Denton and Caldecote - in Huntingdonshire (now part of Cambridgeshire), England - is a civil parish near Glatton south west of Yaxley. The parish was formed on 1 April 1935 from "Caldecote" and "Denton". In 2011 it had a population of 76.

==Demography==
===Population===
In the period 1801 to 1901 the population of Denton and Caldecote was recorded every ten years by the UK census.

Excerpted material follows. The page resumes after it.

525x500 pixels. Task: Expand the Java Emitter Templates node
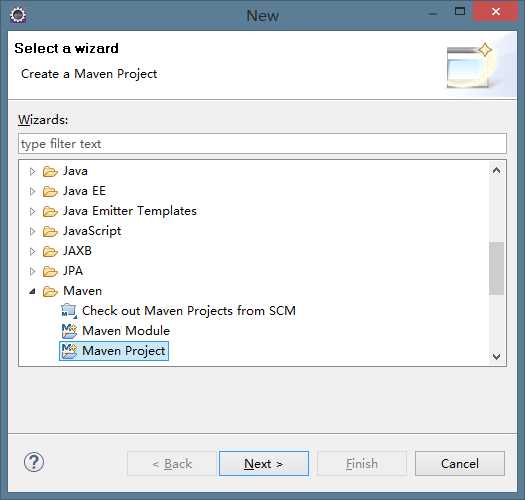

During this time the population was in the range of 83 (the lowest was in 1891) and 157 (the highest was in 1861).

From 1901, a census was taken every ten years with the exception of 1941 (due to the Second World War).

| Parish | 1911 | 1921 | 1931 | 1951 | 1961 | 1971 | 1981 | 1991 | 2001 | 2011 |
|---|---|---|---|---|---|---|---|---|---|---|
| Caldecote | 28 | 36 | 27 |  |  |  |  |  |  |  |
| Denton | 67 | 66 | 76 |  |  |  |  |  |  |  |
| Denton and Caldecote | 95 | 102 | 103 | 108 | 89 | 73 | 62 | 60 | 75 | 76 |

All population census figures from report Historic Census figures Cambridgeshire to 2011 by Cambridgeshire Insight.